The Human Medicines (Amendment) (EU Exit) Regulations 2021

These Regulations amend the Human Medicines Regulations 2012 (“the HMRs”), which govern the arrangements throughout the United Kingdom for the manufacture, importation and marketing of medicinal products for human use. Regulation 3 of the HMRs contains exemptions from the manufacturing and product licensing requirements of the HMRs that relate to the manufacture or assembly of medicines by doctors, dentists, nurses and midwives at the final stage of the medicines supply chain – and related to those exemptions, there are provisions of regulation 3 that deal with the packaging, labelling and leafleting requirements for the products covered by those exemptions.

The Human Medicines (Amendment etc.) (EU Exit) Regulations 2019 (“the 2019 Regulations”) made an amendment to an interpretation provision in paragraph (15) of regulation 3 that related to the repackaging, labelling and leafleting requirements in the case of products covered by a specified list of types of authorisations.
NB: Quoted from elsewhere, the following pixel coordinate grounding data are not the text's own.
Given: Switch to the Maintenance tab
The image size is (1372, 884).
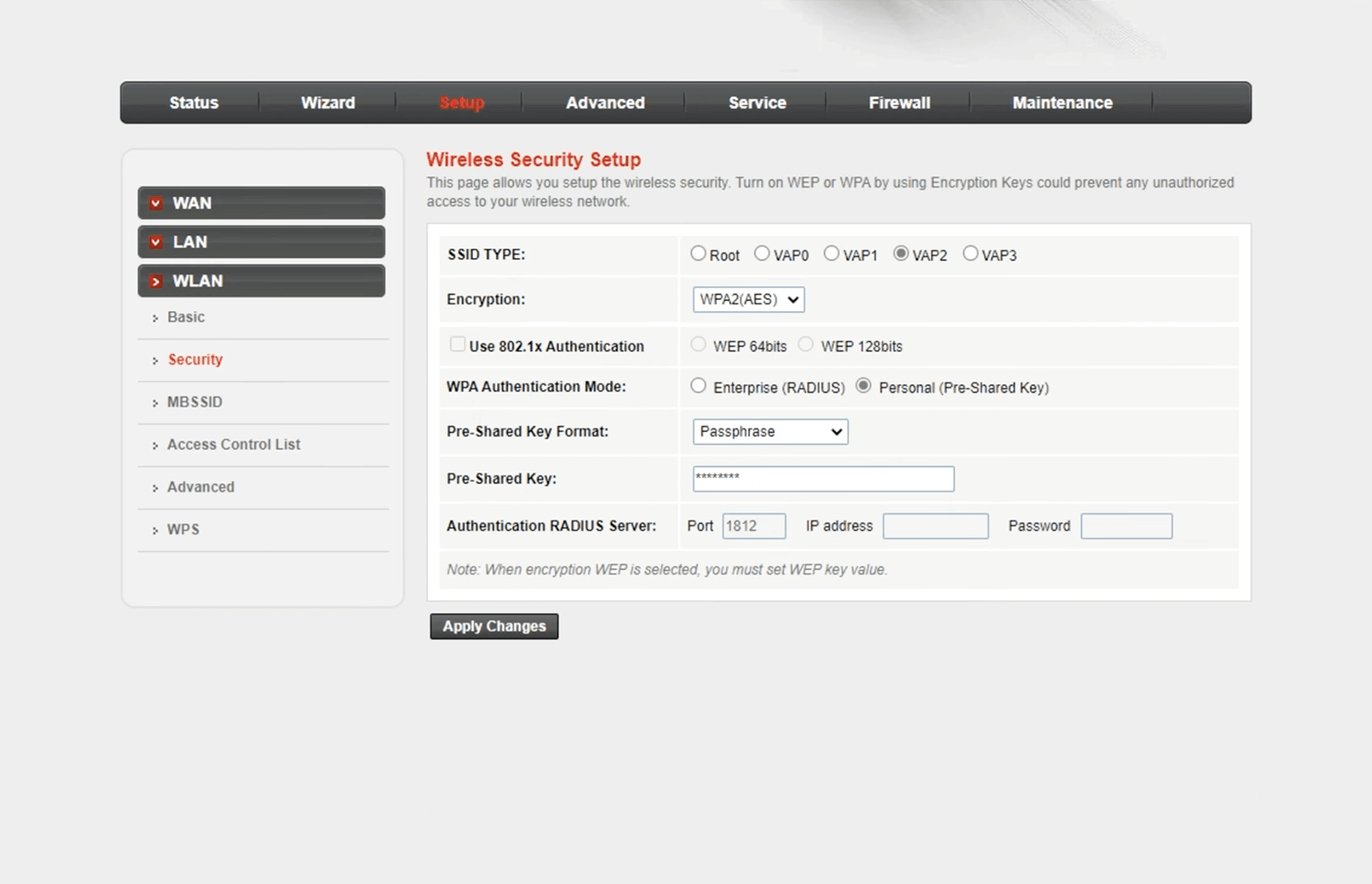Looking at the screenshot, I should pyautogui.click(x=1062, y=102).
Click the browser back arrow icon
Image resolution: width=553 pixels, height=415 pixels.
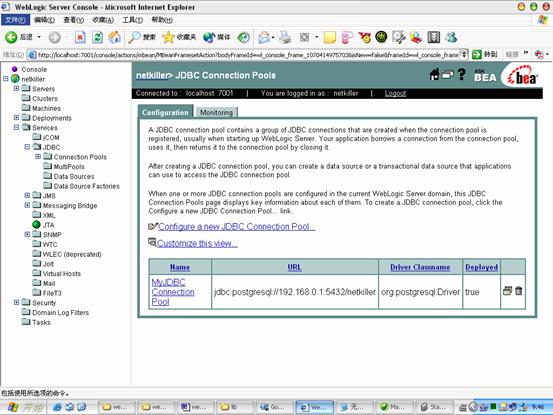[11, 37]
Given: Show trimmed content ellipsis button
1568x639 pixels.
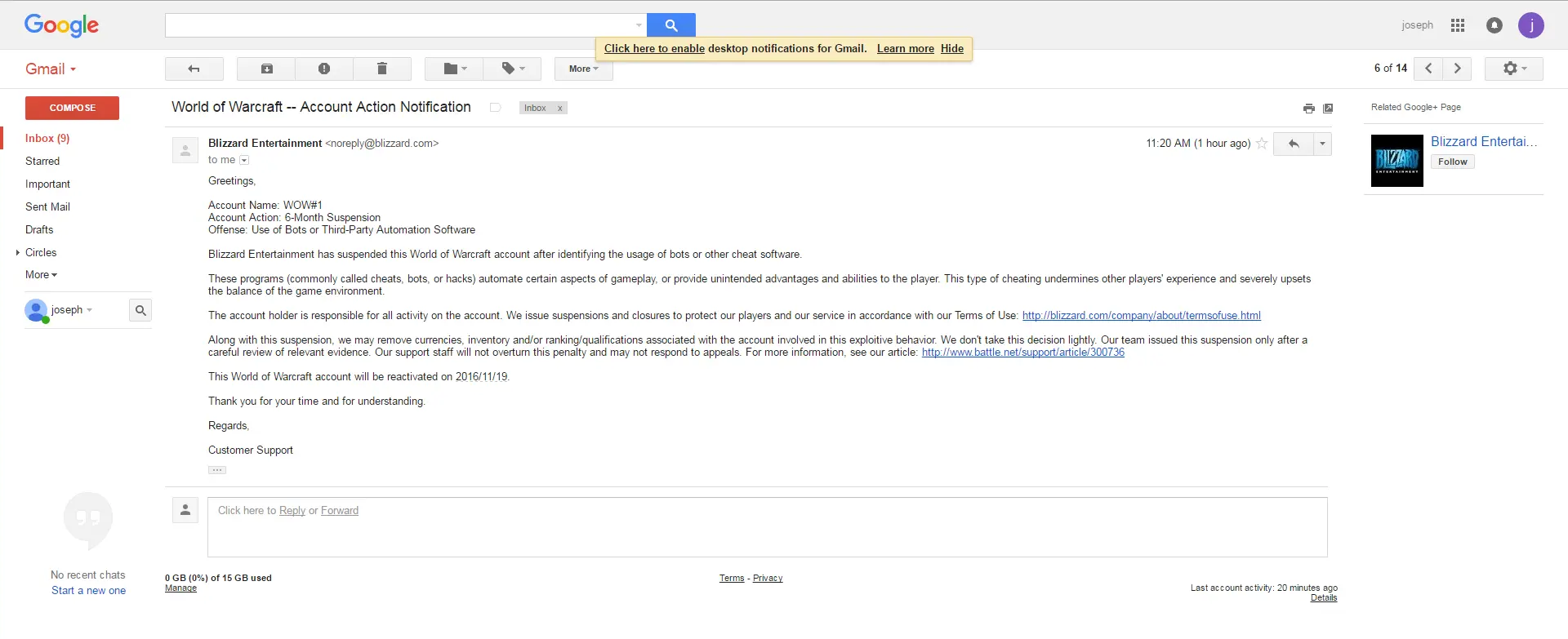Looking at the screenshot, I should tap(217, 470).
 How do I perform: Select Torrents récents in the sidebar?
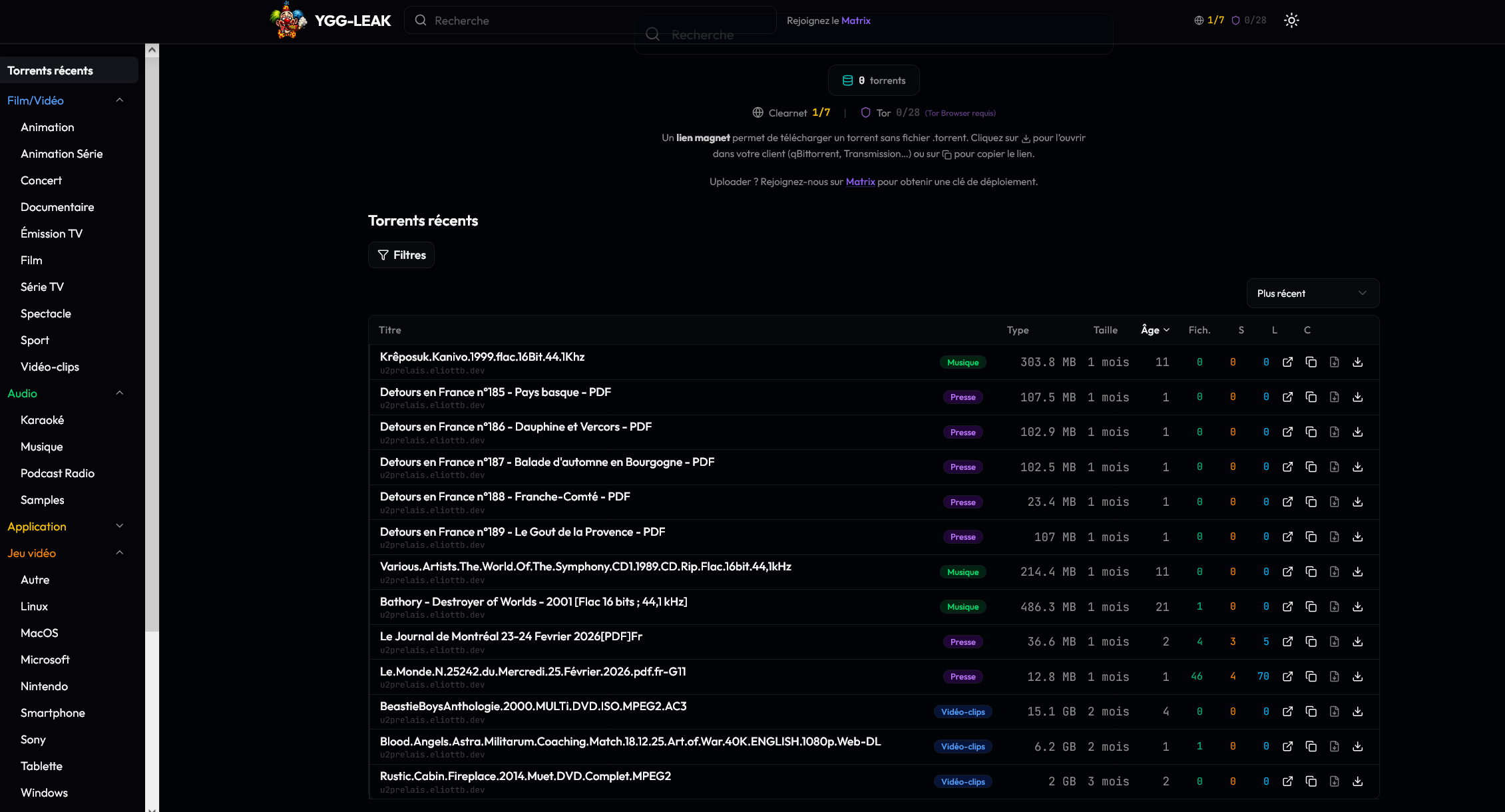(69, 71)
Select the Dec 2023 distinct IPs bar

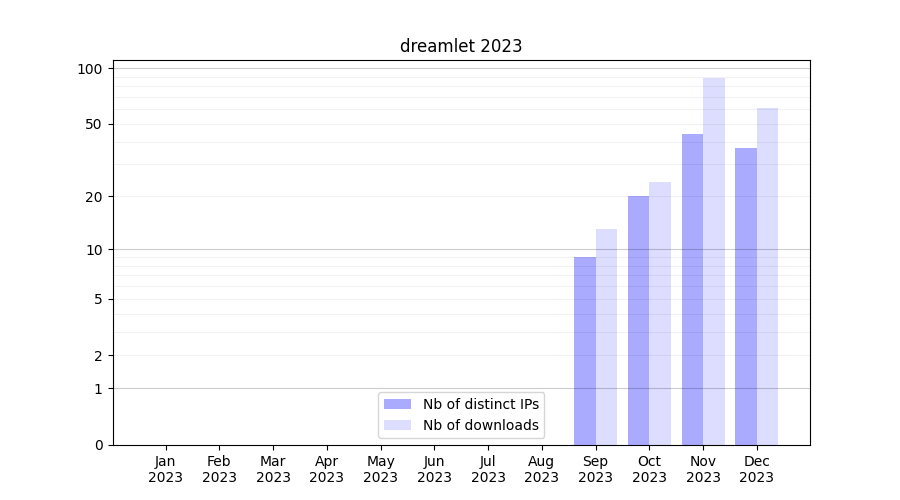tap(746, 296)
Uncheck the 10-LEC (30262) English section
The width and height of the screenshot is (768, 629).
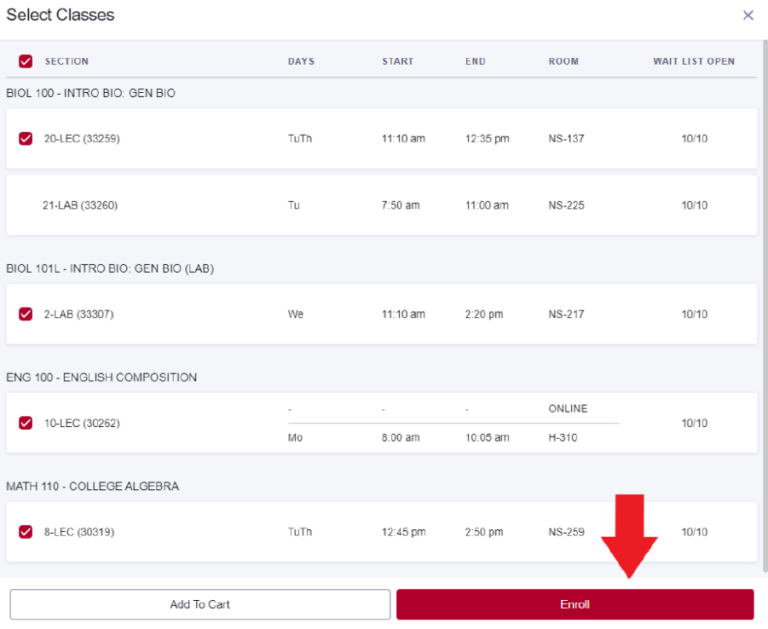point(26,423)
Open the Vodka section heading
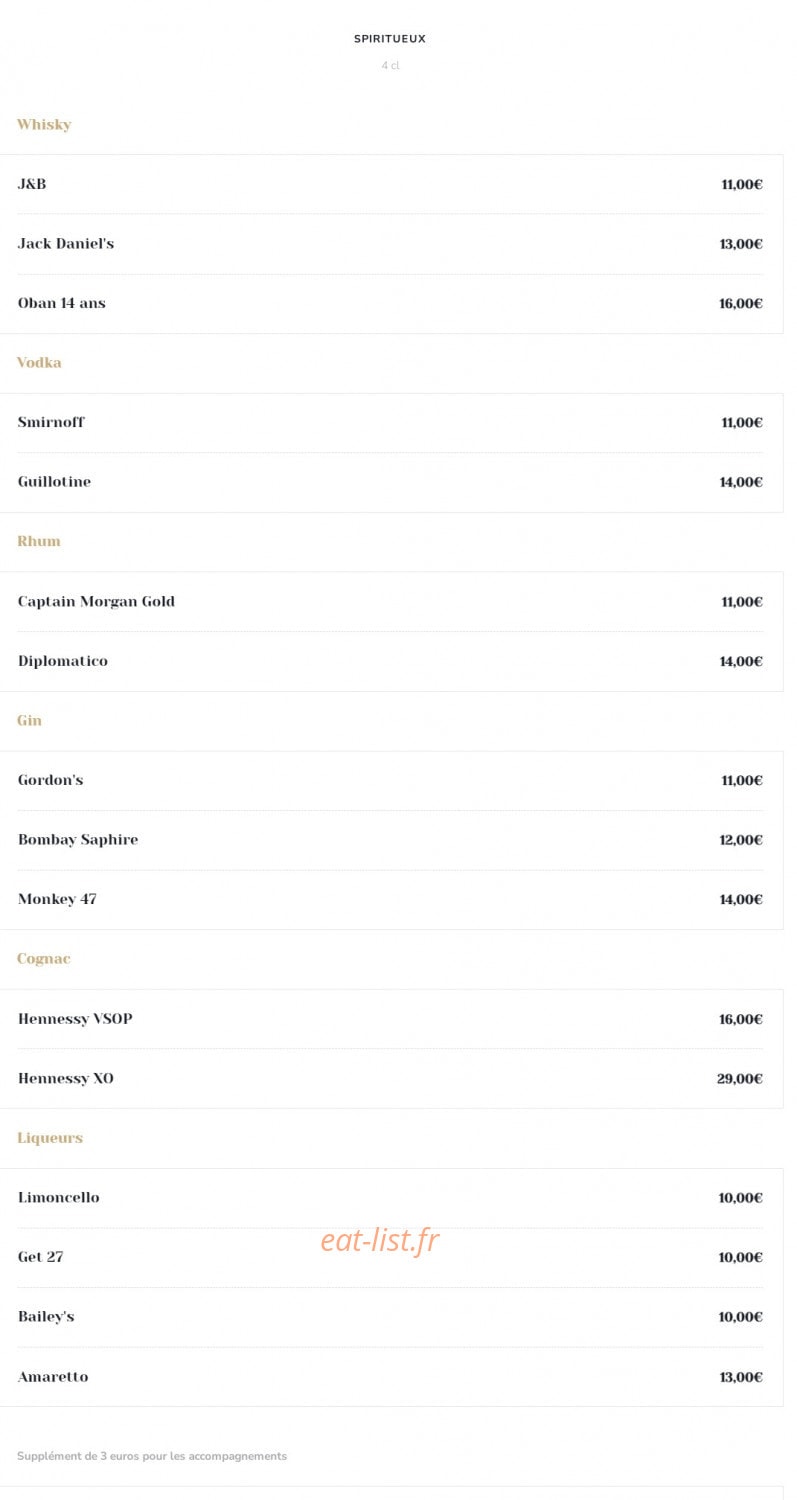The height and width of the screenshot is (1500, 797). point(39,363)
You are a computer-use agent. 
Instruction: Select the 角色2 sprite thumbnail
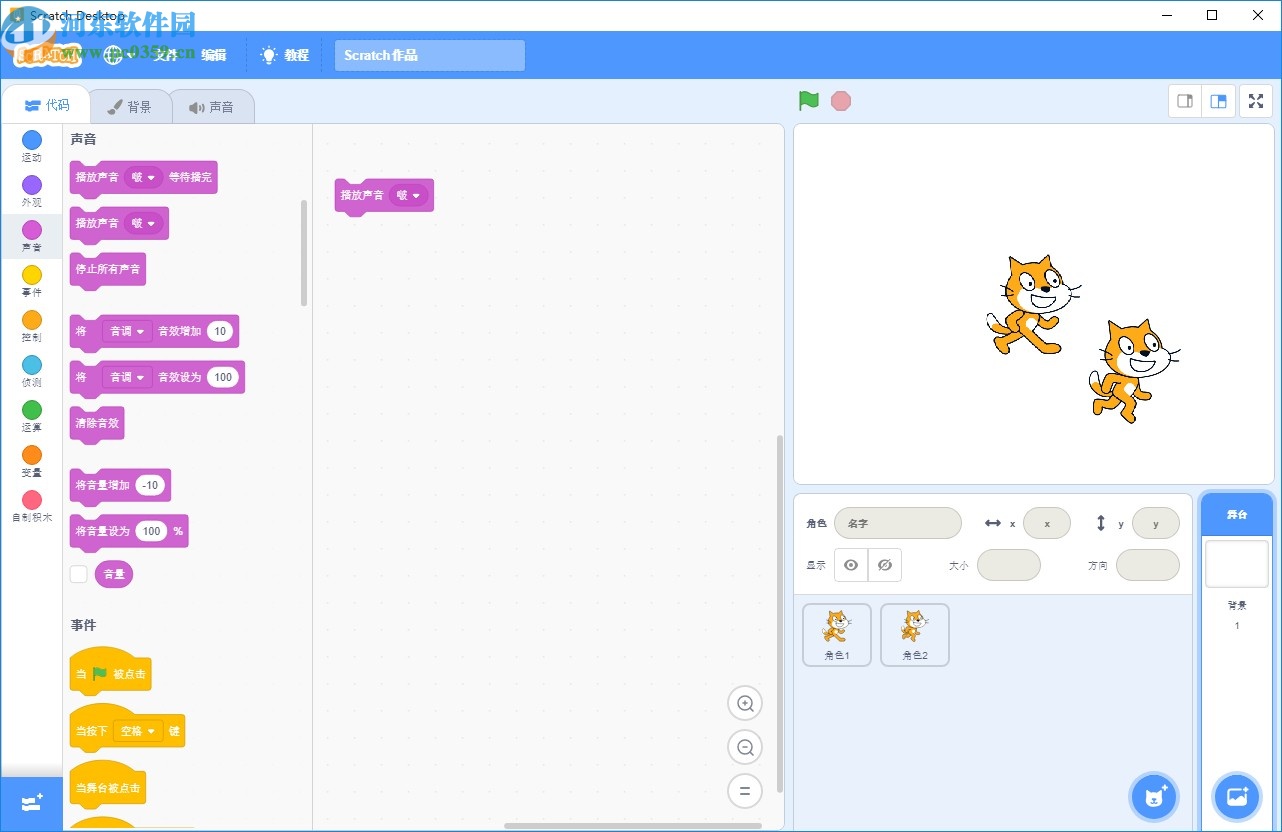(914, 634)
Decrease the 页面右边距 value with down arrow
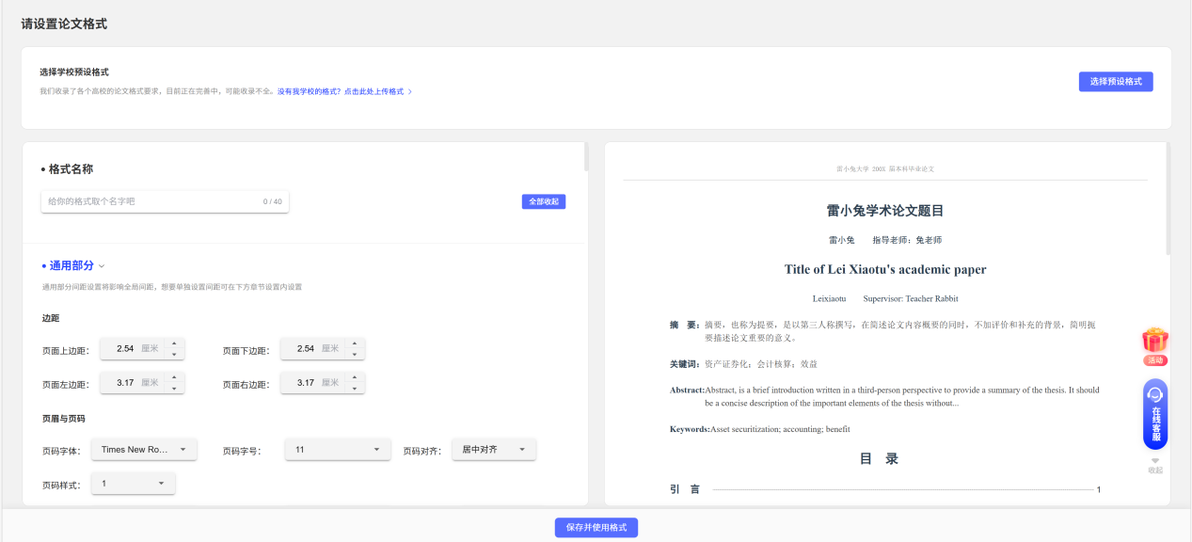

Regrettably, because of a numbering error in the drafting of the amendment, introduced into the 2019 Regulations by the Human Medicines (Amendment etc.) (EU Exit) Regulations 2020, the attempt to add “EU marketing authorisation” to the list of types of authorisations was ineffective. These Regulations correct that numbering error and restore the original drafting intention.

Consequential amendments are made to the provisions that contained the numbering error.